Angiol Cir Vasc vol.15 no.3 Lisboa set. 2019

 

ARTIGO ORIGINAL

Tratamento cirúrgico de tumores do corpo carotídeo - experiência de um centro e revisão de literatura

Surgical treatment of carotid body tumors - a single center experience and literature review

Joana Catarino1, Gonçalo Alves1, Nelson Camacho1, Ricardo Correia1, Rita Bento1, Fábio Pais1, Rita Garcia1, Maria Emília Ferreira1

1 Serviço de Cirurgia Vascular, Hospital de Santa Marta, Centro Hospitalar Lisboa Central, Lisboa, Portugal

Endereço para correspondência | Dirección para correspondencia | Correspondence


 

RESUMO

Introdução: Os tumores do corpo carotídeo (TCC) são tumores raros (1-2/100.000), de crescimento lento, neuroendócrinos e hipervasculares. A sua causa exata é desconhecida e a maioria são esporádicos. O tratamento cirúrgico através da excisão completa do tumor é o goldstandard.

Métodos: Estudo retrospectivo dos doentes com TCC submetidos a tratamento cirúrgico na nossa instituição, entre 2012 e 2018 e revisão da literatura.

Resultados: No período entre 2012 e 2018 foram tratados 13 doentes com TCC, 7 mulheres (54%) e 6 homens (46%), com idade média de 46 anos (min. 14 - máx. 72 anos). Três (23%) foram classificados como Shamblin I, oito (61,5%) Shamblin II e dois (15,5%) Shamblin III. O tamanho médio dos tumores foi de 3,6cm (min. 2,5cm - máx. 6,6cm). Realizámos embolização pré-operatória em 5 doentes (39%), dois dias antes da cirurgia. Dois dos doentes (40%) apresentavam tumores Shamblin III (um deles com extensa extensão cranial) e três doentes (60%) tumores >5cm Shamblin II. Não se registaram AIT, AVC ou complicações do acesso, associadas ao procedimento. Todos os 13 TCC foram tratados cirurgicamente com ressecção simples (100%), sem necessidade de reconstrução arterial. As perdas hemáticas médias foram de 130ml (min. 100 - máx. 180ml). Neste estudo a taxa de complicações total foi de 7%, um doente com rouquido permanente por lesão no nervo vago (nervo sacrificado por envolvimento tumoral), não houve registo de AIT, AVC ou hematomas. Não houve mortalidade peri-operatória ou durante o follow-up.

Conclusão: Os TCC são raros e o seu tratamento cirúrgico pode ser extremamente exigente e trabalhoso. Na nossa experiência a embolização pré operatória é segura e pode ser uma mais valia principalmente em tumores de grandes dimensões e/ou classe Shamblin III.

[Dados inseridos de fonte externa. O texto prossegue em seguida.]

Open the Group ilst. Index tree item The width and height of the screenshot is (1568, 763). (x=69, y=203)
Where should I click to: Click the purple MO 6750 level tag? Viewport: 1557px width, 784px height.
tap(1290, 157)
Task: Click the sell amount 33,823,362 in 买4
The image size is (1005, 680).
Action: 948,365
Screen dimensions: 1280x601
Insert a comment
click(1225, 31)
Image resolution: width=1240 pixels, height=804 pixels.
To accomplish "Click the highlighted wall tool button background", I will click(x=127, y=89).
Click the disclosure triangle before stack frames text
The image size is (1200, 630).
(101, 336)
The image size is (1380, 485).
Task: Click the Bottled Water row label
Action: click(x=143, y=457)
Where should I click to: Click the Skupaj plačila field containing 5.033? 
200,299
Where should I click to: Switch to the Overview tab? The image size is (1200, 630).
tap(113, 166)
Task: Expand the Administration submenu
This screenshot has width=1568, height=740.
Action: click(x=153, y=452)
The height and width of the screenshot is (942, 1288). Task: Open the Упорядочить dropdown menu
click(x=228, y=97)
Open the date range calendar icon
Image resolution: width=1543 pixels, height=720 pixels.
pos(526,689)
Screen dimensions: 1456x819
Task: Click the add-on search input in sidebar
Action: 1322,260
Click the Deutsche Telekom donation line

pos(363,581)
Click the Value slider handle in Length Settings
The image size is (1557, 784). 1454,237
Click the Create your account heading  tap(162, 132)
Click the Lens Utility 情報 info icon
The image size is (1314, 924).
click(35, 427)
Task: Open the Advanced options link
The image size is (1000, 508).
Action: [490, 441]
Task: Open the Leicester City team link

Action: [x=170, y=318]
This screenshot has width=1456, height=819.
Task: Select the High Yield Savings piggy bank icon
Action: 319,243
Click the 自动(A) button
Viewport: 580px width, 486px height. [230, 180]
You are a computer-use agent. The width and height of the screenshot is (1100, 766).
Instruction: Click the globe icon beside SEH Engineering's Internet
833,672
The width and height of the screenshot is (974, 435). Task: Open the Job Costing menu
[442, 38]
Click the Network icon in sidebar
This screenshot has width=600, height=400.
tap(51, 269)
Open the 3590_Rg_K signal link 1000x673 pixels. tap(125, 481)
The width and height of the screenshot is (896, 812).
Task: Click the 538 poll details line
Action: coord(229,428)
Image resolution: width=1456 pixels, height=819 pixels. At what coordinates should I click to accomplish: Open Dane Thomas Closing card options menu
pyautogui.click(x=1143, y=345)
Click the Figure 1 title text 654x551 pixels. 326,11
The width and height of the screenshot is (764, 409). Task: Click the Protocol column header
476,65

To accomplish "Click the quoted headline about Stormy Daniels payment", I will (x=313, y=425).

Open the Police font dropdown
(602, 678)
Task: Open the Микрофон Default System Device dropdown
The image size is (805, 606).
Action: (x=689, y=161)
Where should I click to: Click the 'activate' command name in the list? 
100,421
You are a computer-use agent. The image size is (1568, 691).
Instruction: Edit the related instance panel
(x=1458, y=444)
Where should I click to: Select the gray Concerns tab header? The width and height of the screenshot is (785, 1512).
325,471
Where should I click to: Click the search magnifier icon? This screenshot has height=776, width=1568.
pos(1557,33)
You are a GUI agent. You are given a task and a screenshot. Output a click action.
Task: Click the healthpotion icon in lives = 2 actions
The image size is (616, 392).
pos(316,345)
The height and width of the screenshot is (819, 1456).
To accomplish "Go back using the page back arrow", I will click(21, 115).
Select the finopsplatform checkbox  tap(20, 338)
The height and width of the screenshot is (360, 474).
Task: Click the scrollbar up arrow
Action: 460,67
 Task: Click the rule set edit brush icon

Palavras-chave: Tumores corpo carotídeo; Tratamento cirúrgico; Embolização pré-operatória;


 

ABSTRACT

Introduction: Carotid body tumors (CBT) are rare (1-2/100.000) slow-growing, hipervascular neuroendocrine tumors, originate from the neural crest. Their exact cause is unknown. Most are sporadic, but a subset (25%) are associated with hereditary paraganglioma syndrome. Complete surgical removal is the treatment of choice for all CBTs.

Methods: This is a retrospective study of patients with CBT, who were treated at our institution between 2012 and 2018 and a literature review.

Results: Over the last 6 years, 13 patients were treated for CBTs in our center (7 female, 6 male), who were aged 46 years (range 14-72 years). Three (23%) of the tumors were Shamblin I, eight (61,5%) Shamblin II and two (15,5%) Shamblin III. The median tumor diameter was 3,6 cm (range from 2,5 to 6,6cm). We performed preoperative embolization with micro coils in 5 patients (39%), 2 days before surgery.Two patients (40%) presented with Shamblin's III tumors (one with cranial extension) and 3 (60%) had tumor >5cm, Shamblin II. There were no postembolization strokes, TIAs or access site hematomas.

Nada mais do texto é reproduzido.